- _TASK OBJECTIVE_: Reproduce the records that follow without alteration, apart from removing the pictures.

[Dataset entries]
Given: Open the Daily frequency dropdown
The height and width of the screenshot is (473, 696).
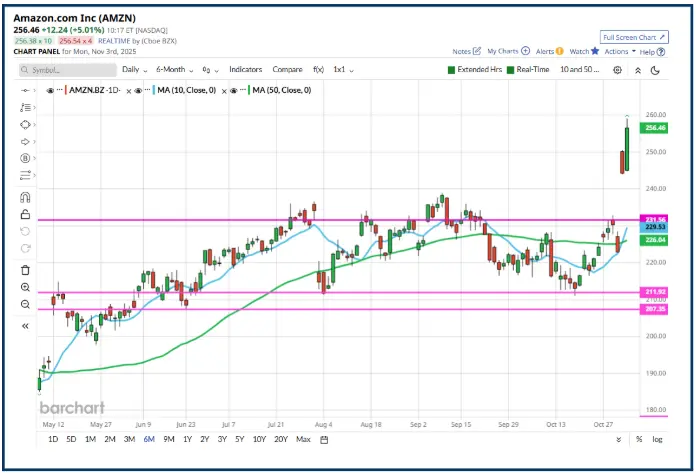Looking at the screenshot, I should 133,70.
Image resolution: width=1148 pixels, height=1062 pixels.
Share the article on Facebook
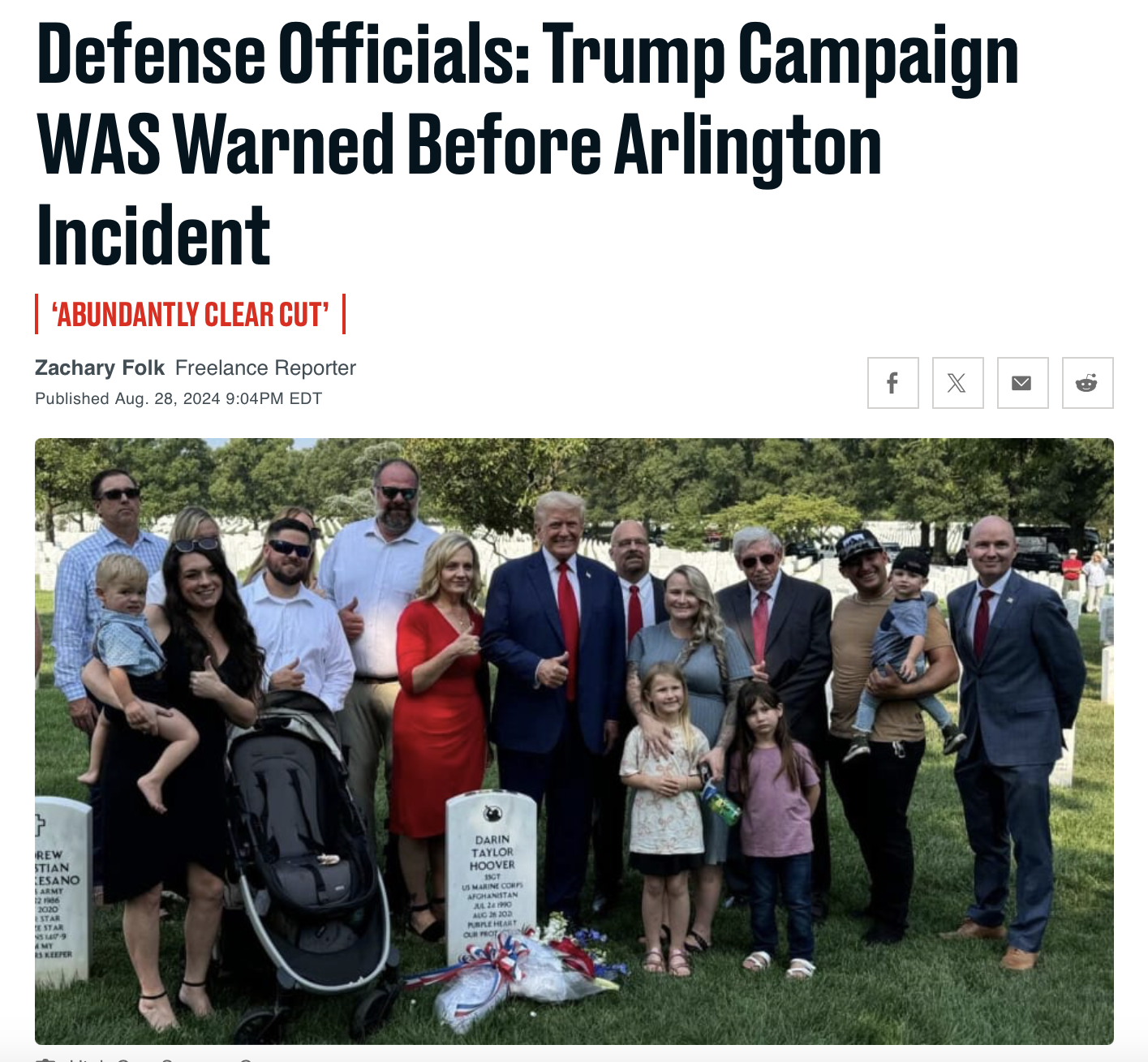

- _TASK OUTPUT_:
Given: Open the Daily frequency dropdown
The height and width of the screenshot is (473, 696).
Looking at the screenshot, I should 133,70.
Image resolution: width=1148 pixels, height=1062 pixels.
Share the article on Facebook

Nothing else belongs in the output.